As class valedictorian, she graduated summa cum laude with a psychology degree in 2013. DaBruzzi tried her hand as an elementary school teacher working with gifted and talented students in Florida from 2013-18.
But she had an itch to further serve the military community that needed to be scratched. That’s when she interviewed for and ultimately landed the UNF program coordinator position.
“I needed to fulfill the desire to give back and help people transition better than I did,” she said.
Fast forward four years, and now DaBruzzi is hoping to make a similar impact at another military-friendly institution in Clemson. A self-proclaimed “big dreamer,” her everyday responsibilities include advocating for student veterans and military-connected students, coordinating the VA work-study program and advising the Student Veterans of America and SALUTE Honor Society student organizations.
She’s well-versed on the more than $50,000 allotted annually through veteran-specific scholarships and hopes to exponentially improve it each year. She wants to continue to work with the Admissions Office on veteran-friendly processes.

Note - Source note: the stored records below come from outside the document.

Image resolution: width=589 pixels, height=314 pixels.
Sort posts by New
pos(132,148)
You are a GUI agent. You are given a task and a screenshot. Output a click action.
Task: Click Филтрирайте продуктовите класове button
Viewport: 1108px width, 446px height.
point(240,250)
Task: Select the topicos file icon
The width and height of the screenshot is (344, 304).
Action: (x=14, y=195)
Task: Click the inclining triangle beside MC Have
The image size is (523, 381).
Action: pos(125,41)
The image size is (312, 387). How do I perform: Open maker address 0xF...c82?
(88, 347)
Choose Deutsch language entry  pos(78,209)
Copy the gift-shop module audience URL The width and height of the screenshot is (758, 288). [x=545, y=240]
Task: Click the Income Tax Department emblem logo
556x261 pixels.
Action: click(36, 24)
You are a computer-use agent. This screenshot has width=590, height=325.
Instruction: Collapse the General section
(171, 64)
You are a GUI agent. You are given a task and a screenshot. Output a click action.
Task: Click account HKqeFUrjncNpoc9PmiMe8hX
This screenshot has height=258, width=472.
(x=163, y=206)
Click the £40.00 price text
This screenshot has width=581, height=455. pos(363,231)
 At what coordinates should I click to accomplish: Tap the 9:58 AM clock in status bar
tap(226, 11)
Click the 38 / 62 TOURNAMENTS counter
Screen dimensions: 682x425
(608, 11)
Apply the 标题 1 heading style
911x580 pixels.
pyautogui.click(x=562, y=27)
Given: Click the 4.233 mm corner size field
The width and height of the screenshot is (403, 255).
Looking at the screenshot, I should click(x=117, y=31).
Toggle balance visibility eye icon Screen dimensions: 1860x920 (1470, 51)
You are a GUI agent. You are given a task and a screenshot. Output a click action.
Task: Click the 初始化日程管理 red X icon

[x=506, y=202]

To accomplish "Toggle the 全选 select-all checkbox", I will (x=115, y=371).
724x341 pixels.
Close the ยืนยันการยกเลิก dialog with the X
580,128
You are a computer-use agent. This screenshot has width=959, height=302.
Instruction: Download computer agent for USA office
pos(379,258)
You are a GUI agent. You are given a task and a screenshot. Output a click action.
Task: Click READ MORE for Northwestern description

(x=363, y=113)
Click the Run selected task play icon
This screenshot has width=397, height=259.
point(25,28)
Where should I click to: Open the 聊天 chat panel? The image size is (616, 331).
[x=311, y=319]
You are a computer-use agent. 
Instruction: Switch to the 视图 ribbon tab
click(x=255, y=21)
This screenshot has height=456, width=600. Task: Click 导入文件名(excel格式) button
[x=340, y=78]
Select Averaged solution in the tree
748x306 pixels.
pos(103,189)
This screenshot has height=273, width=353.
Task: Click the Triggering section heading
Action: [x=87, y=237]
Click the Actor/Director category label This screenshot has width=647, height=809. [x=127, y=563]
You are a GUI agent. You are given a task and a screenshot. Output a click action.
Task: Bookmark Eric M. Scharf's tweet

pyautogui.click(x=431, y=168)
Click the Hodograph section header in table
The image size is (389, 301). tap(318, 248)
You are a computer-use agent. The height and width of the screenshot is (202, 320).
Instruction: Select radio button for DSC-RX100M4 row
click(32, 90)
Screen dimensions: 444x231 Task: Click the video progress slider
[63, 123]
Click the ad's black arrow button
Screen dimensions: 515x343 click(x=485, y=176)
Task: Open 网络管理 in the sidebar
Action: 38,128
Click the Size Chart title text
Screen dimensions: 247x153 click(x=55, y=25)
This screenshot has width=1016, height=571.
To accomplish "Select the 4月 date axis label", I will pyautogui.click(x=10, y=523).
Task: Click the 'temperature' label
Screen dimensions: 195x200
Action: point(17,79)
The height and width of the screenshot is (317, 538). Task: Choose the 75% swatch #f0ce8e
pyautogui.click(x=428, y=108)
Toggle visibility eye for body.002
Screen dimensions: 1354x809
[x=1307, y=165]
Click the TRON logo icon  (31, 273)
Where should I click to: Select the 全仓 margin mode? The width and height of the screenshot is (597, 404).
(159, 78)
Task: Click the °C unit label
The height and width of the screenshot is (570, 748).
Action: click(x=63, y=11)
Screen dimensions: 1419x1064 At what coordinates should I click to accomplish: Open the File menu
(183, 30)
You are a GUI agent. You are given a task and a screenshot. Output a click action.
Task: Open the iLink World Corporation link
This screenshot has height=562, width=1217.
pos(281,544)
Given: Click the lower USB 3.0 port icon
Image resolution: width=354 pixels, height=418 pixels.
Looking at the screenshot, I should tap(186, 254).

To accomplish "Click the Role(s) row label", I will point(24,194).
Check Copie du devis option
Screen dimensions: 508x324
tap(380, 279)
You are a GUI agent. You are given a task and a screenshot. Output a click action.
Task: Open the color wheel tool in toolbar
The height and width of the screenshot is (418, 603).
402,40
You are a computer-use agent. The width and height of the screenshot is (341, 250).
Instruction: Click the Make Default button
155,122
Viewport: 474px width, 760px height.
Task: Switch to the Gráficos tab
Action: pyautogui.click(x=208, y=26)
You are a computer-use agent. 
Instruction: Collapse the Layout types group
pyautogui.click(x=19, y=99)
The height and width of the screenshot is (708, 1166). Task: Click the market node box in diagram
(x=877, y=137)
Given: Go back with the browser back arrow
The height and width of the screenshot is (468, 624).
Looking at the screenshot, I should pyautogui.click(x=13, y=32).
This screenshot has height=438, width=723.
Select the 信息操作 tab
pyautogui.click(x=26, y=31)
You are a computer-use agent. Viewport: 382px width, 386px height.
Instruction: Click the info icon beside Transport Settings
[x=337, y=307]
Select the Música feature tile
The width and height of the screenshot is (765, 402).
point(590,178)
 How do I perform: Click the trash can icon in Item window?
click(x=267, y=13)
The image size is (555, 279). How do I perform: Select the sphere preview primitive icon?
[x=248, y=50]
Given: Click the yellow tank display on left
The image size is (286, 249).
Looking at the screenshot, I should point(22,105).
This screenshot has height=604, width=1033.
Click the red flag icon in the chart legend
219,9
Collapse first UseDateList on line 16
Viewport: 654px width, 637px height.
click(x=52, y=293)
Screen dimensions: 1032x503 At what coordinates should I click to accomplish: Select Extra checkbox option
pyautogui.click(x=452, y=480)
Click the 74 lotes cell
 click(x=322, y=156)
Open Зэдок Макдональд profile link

She sees it all as part of an intentional effort to better serve a unique population on Clemson’s campus.
DaBruzzi may be the poster child for a less-than-ideal transition to civilian life, but now she’s pulling off an admirable juggling act. She began her role at Clemson exactly one week after Smith returned from a deployment on USS The Sullivans out of Mayport Naval Station (Jacksonville, Florida). He is set to retire at the end of the year and will join DaBruzzi and their children in the Upstate after a 20-year career in the Navy.
Her oldest child, Trenton, is following in his mother’s footsteps and is enrolled in the Defense Language Institute. After graduation, he’ll end up at Fort Gordon with NSA Georgia.
With Smith deployed much of the past year, it was admittedly a difficult undertaking for DaBruzzi. But she believes she is exactly where she needs to be, and received affirmation in the unlikeliest of places this Spring.
“I was on the beach in Florida and received a call about being a finalist for the Clemson job,” she said. “No less than five minutes after getting the call, I walked by this really cool orange and purple starfish. That was divine intervention; it was too perfect!”